» What you are asked to do
All of the entries must be duplicated exactly.

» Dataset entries
=== Begin Enclosure ===

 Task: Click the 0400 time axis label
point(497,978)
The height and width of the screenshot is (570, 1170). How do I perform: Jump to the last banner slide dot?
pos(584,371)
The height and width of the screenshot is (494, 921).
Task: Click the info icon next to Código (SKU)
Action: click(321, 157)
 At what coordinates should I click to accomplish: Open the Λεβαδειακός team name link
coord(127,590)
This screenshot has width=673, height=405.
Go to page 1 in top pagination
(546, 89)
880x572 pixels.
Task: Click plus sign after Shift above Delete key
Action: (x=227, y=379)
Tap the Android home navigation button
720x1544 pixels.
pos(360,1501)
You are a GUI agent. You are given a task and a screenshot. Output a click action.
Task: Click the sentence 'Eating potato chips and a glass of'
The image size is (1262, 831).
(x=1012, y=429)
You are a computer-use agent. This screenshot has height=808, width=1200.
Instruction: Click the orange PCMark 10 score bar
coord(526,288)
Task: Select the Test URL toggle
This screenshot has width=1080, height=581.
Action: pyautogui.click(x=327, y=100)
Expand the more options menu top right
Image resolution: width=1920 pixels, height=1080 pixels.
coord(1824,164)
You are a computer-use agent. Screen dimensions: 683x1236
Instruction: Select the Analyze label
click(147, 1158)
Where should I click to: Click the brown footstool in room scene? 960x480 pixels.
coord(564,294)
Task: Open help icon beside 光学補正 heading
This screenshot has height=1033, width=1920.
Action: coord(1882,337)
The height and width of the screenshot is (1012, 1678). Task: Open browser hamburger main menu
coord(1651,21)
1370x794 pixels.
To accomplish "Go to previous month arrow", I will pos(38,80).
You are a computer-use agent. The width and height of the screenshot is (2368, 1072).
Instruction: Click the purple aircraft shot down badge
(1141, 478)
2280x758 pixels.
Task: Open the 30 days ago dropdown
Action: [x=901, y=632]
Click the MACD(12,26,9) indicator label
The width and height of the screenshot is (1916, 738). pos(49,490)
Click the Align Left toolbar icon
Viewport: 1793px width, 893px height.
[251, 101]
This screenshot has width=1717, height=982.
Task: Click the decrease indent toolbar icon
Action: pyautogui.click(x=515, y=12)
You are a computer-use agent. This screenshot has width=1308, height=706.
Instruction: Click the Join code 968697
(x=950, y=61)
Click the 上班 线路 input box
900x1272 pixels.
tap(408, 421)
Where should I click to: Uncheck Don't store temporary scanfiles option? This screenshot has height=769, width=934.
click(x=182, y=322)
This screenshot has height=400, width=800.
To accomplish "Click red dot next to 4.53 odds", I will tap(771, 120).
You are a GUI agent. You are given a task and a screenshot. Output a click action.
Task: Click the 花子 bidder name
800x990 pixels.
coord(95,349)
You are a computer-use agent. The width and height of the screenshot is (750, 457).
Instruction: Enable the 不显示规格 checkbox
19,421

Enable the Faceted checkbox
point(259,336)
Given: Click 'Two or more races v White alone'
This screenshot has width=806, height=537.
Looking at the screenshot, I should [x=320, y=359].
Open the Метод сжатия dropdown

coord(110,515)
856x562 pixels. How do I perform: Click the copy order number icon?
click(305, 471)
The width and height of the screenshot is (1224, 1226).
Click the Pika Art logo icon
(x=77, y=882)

=== End Enclosure ===

» Your response
 Task: Click the 0400 time axis label
point(497,978)
The height and width of the screenshot is (570, 1170). How do I perform: Jump to the last banner slide dot?
pos(584,371)
The height and width of the screenshot is (494, 921).
Task: Click the info icon next to Código (SKU)
Action: click(321, 157)
 At what coordinates should I click to accomplish: Open the Λεβαδειακός team name link
coord(127,590)
This screenshot has width=673, height=405.
Go to page 1 in top pagination
(546, 89)
880x572 pixels.
Task: Click plus sign after Shift above Delete key
Action: (x=227, y=379)
Tap the Android home navigation button
720x1544 pixels.
pos(360,1501)
You are a GUI agent. You are given a task and a screenshot. Output a click action.
Task: Click the sentence 'Eating potato chips and a glass of'
The image size is (1262, 831).
(x=1012, y=429)
You are a computer-use agent. This screenshot has height=808, width=1200.
Instruction: Click the orange PCMark 10 score bar
coord(526,288)
Task: Select the Test URL toggle
This screenshot has width=1080, height=581.
Action: pyautogui.click(x=327, y=100)
Expand the more options menu top right
Image resolution: width=1920 pixels, height=1080 pixels.
coord(1824,164)
You are a computer-use agent. Screen dimensions: 683x1236
Instruction: Select the Analyze label
click(147, 1158)
Where should I click to: Click the brown footstool in room scene? 960x480 pixels.
coord(564,294)
Task: Open help icon beside 光学補正 heading
This screenshot has height=1033, width=1920.
Action: coord(1882,337)
The height and width of the screenshot is (1012, 1678). Task: Open browser hamburger main menu
coord(1651,21)
1370x794 pixels.
To accomplish "Go to previous month arrow", I will pos(38,80).
You are a computer-use agent. The width and height of the screenshot is (2368, 1072).
Instruction: Click the purple aircraft shot down badge
(1141, 478)
2280x758 pixels.
Task: Open the 30 days ago dropdown
Action: [x=901, y=632]
Click the MACD(12,26,9) indicator label
The width and height of the screenshot is (1916, 738). pos(49,490)
Click the Align Left toolbar icon
Viewport: 1793px width, 893px height.
[251, 101]
This screenshot has width=1717, height=982.
Task: Click the decrease indent toolbar icon
Action: pyautogui.click(x=515, y=12)
You are a computer-use agent. This screenshot has width=1308, height=706.
Instruction: Click the Join code 968697
(x=950, y=61)
Click the 上班 线路 input box
900x1272 pixels.
tap(408, 421)
Where should I click to: Uncheck Don't store temporary scanfiles option? This screenshot has height=769, width=934.
click(x=182, y=322)
This screenshot has height=400, width=800.
To accomplish "Click red dot next to 4.53 odds", I will tap(771, 120).
You are a GUI agent. You are given a task and a screenshot. Output a click action.
Task: Click the 花子 bidder name
800x990 pixels.
coord(95,349)
You are a computer-use agent. The width and height of the screenshot is (750, 457).
Instruction: Enable the 不显示规格 checkbox
19,421

Enable the Faceted checkbox
point(259,336)
Given: Click 'Two or more races v White alone'
This screenshot has width=806, height=537.
Looking at the screenshot, I should [x=320, y=359].
Open the Метод сжатия dropdown

coord(110,515)
856x562 pixels. How do I perform: Click the copy order number icon?
click(305, 471)
The width and height of the screenshot is (1224, 1226).
Click the Pika Art logo icon
(x=77, y=882)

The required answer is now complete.